Word for word, quote the lines from the one containing "You are a GUI" to the end of the entries below, including both. Leave pictures out.

•••••

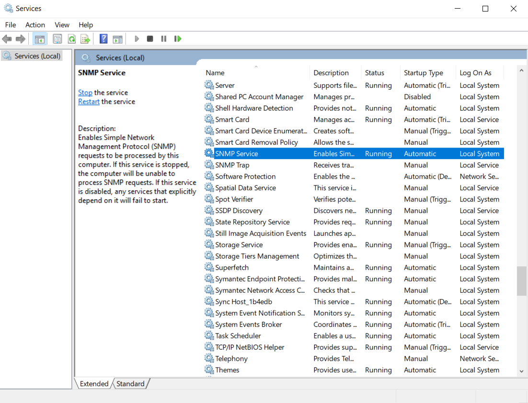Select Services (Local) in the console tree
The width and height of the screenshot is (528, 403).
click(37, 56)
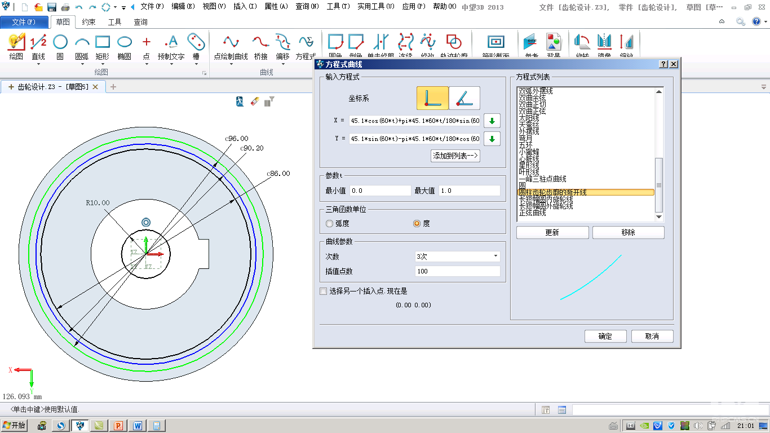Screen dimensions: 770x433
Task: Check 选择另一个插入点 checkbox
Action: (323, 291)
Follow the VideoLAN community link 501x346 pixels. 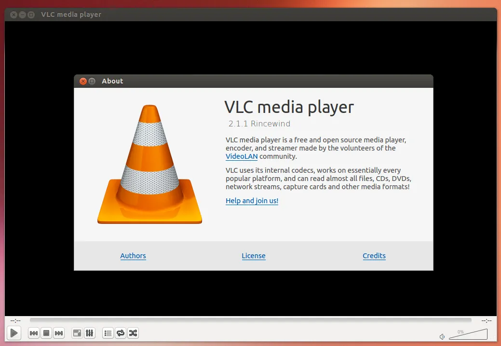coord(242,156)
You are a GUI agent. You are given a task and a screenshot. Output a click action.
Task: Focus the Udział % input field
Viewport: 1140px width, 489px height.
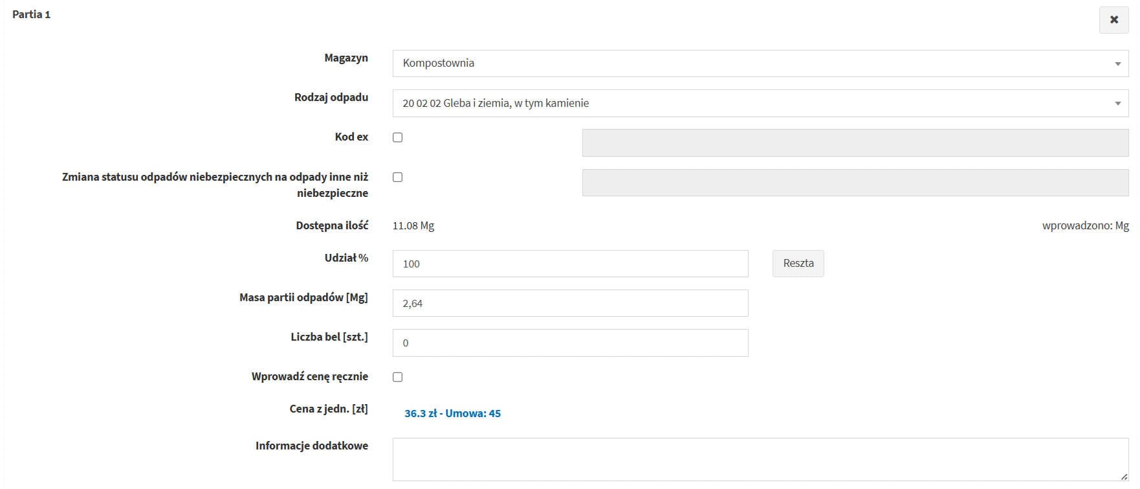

•••••

- Task result:
You are a GUI agent. You are given a task and a screenshot. Output a click action.
Task: Focus the Udział % input field
Viewport: 1140px width, 489px height.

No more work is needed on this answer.